CHALLENGE A: In the discussion of duplicate content, what is AdSense called a form of?

# # # # # # #

Sure, but duplicate content is more likely to be a problem with e-commerce and affiliate pages, because:
1) One widget, hotel, etc. can resulting hundreds or even thousands of near-duplicate pages on e-commerce and affiliate sites; and...
2) E-commerce and affiliate pages are more likely to use SEO techniques that bring them to the top of the SERPs, causing greater clutter in the search results that most users see.
(With AdSense encouraging the development of ODP clones and sitescraper pages, duplicate content is likely to grow exponentially on the "information" side of the aisle, too, which makes it the more important for Google to become more skilled at filtering or downgrading boilerplate pages.)
Google most definitely knows what pages are guestbooks, and excludes them from the algo. That they before were able to filter them when someone used the link: command is proof of that. Although I'm curious as to why they are showing guestbooks again? An interesting theory is they may actually *want* sleazy webmasters and SEOs spamming guestbooks. Better they waste their time doing that than something that may actually get higher SERPs in Google. Obviously, people with guestbooks will not be pleased Google is encouraging spamming them. :( However, I've noticed almost all guestbook spammers do so more looking for hits from people reading the guestbook than for SEO reasons. This is obvious because if they were doing it for SEO reasons, they'd try and hide the fact they are spamming. As in dropping the URL after an idle flattery of the site, rather than "Buy the best widgets at the lowest price at the link below."
So what has it claimed itself to be or not to be?
The clutter is being created by Adsense. Millions of pages created daily with just a few links, a paragraph, and sometimes a picture to induce click-throughs. Every mother’s brother is throwing up a site now to earn Adsense revenue. Many sites owners know that if they create X amount of pages a certain percentage of people will stumble through and click a few Adsense links. The sheer size of these sites normally increases rankings. The problem is that more and more sites are lifting copyrighted materials from legitimate sites and web results to create these pages at breakneck speed. Without Adsense most of these sites would die a quick death, as they should.
Most commerce sites know they’ve got to work hard, especially on the Internet, to make money. The aura of theft which grows daily forces many to bend over backwards to establish legitimacy. Most Adsense sites created lately don’t care about legitimacy they’re aiming for the click. They could care less if anybody reads what’s written. Adsense is just a form of affiliate marketing. You find me an information site and 75% of the time it will be a boilerplate site littered with links pointing to other information. In some of my areas many even the authority sites haven’t created any original content in years. It would kill them.

# # # # # # #

CHALLENGE B: Print the stretch of the records from their start through the line that contains "Looking at the", leaving the pictures out of your answer.

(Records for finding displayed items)
# # # # # # #

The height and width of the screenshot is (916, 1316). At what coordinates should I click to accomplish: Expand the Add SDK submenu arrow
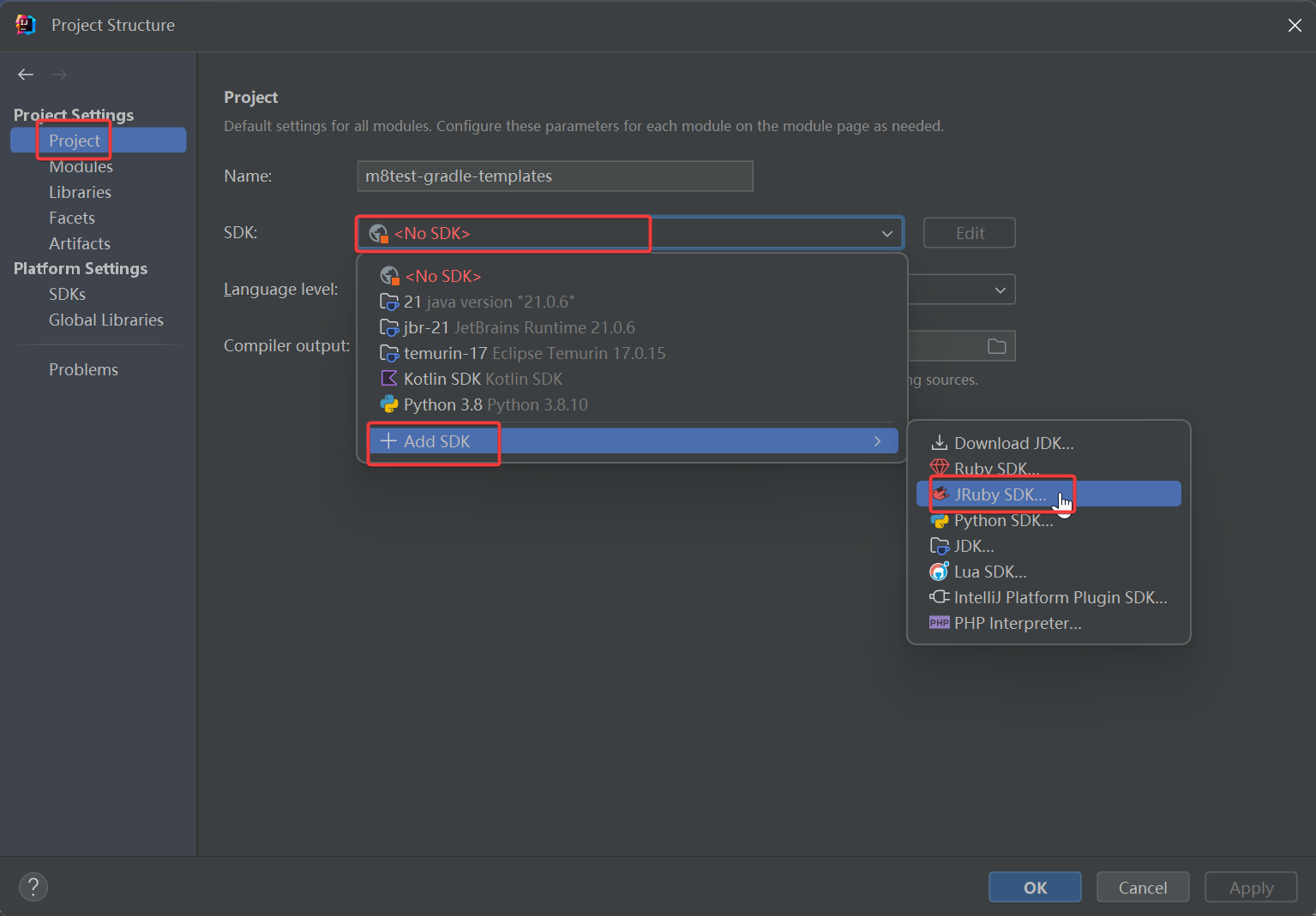point(877,441)
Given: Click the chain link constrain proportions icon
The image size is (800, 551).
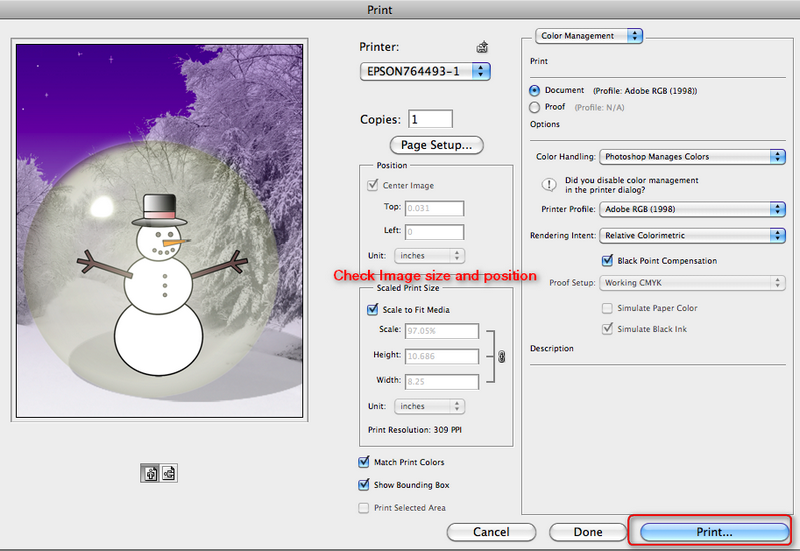Looking at the screenshot, I should (x=501, y=355).
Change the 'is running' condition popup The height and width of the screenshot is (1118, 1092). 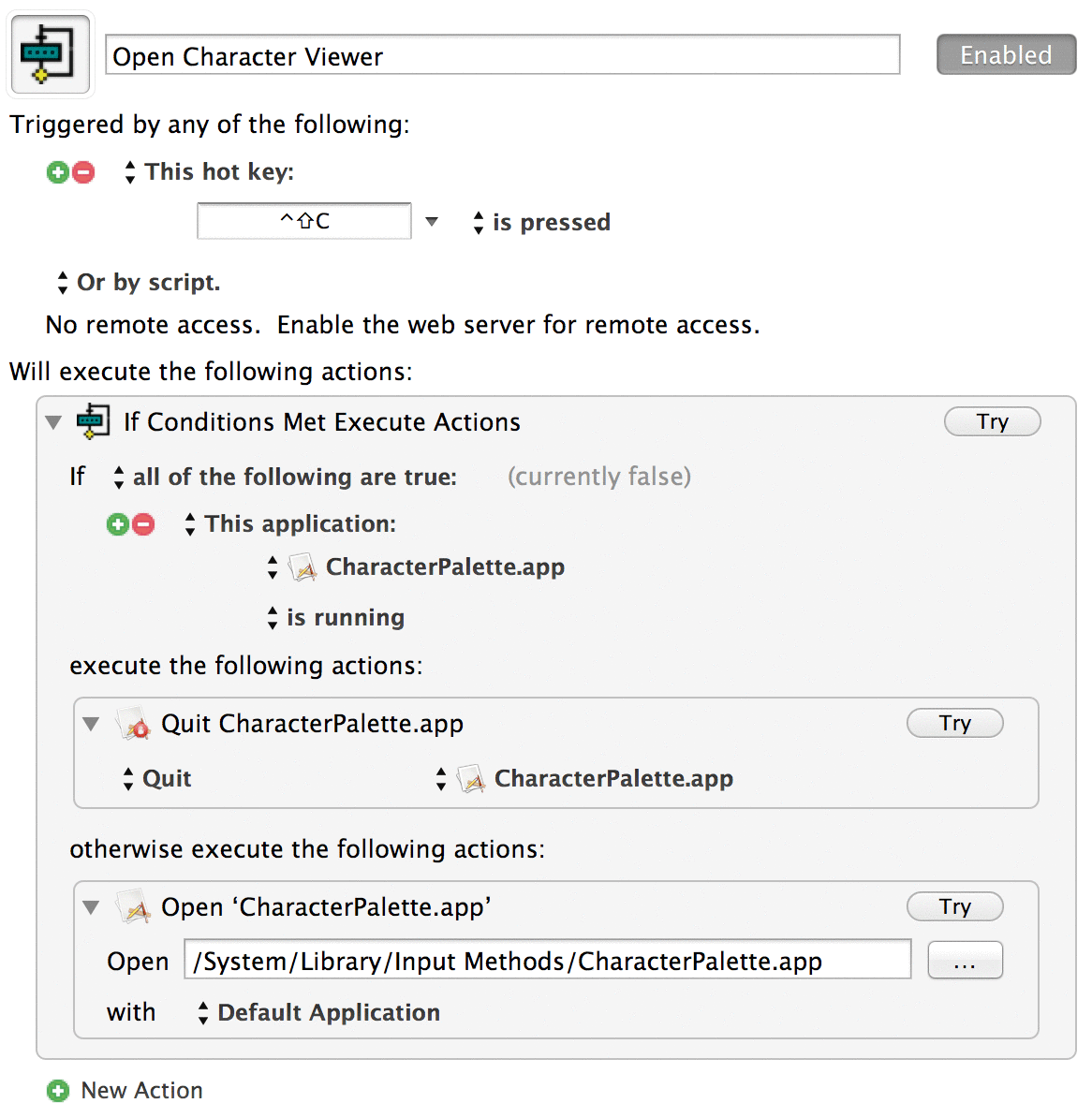coord(337,618)

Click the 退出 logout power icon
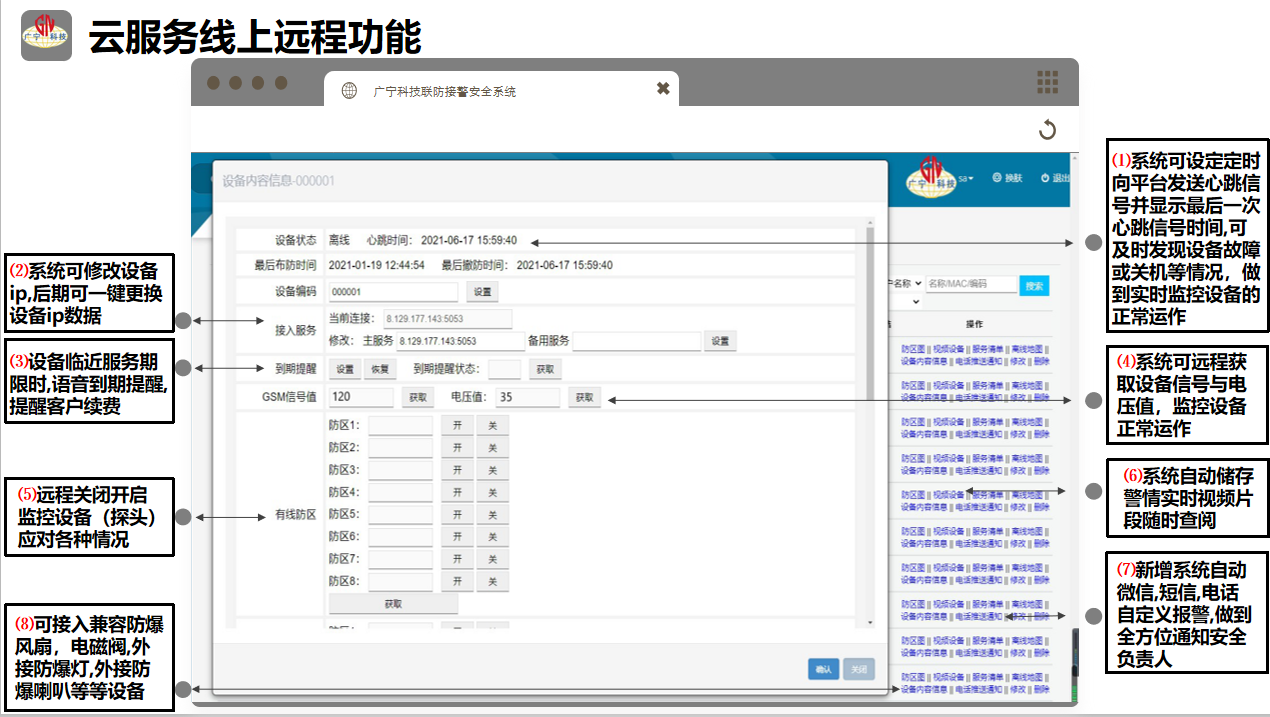pyautogui.click(x=1045, y=178)

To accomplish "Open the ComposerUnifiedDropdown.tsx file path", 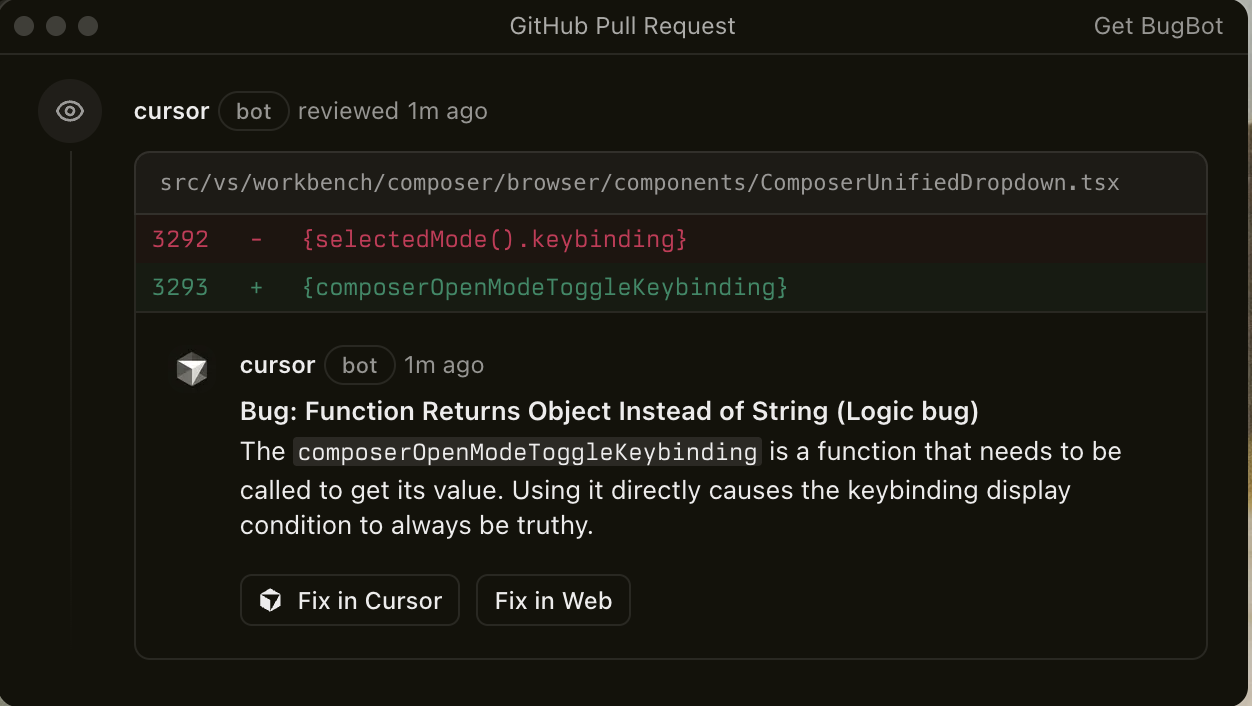I will 639,183.
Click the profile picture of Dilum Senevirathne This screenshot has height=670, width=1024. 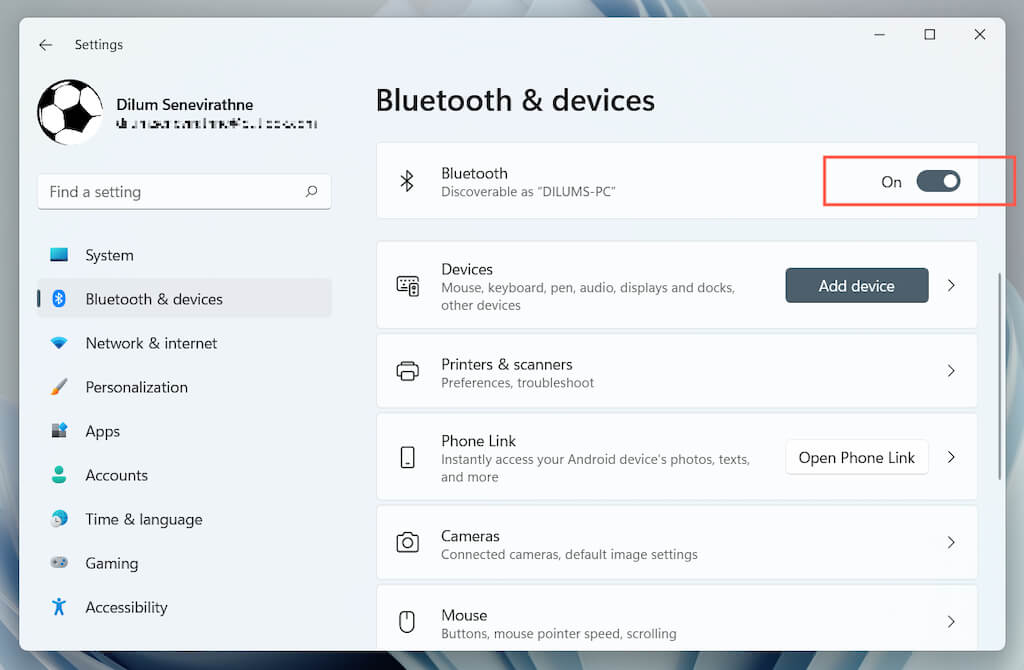69,111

# # # # # # #

WORKED ANSWER A: Affiliate marketing.

WORKED ANSWER B:
The height and width of the screenshot is (916, 1316). At what coordinates should I click to accomplish: Expand the Add SDK submenu arrow
point(877,441)
Given: Click the chain link constrain proportions icon
The image size is (800, 551).
Looking at the screenshot, I should (x=501, y=355).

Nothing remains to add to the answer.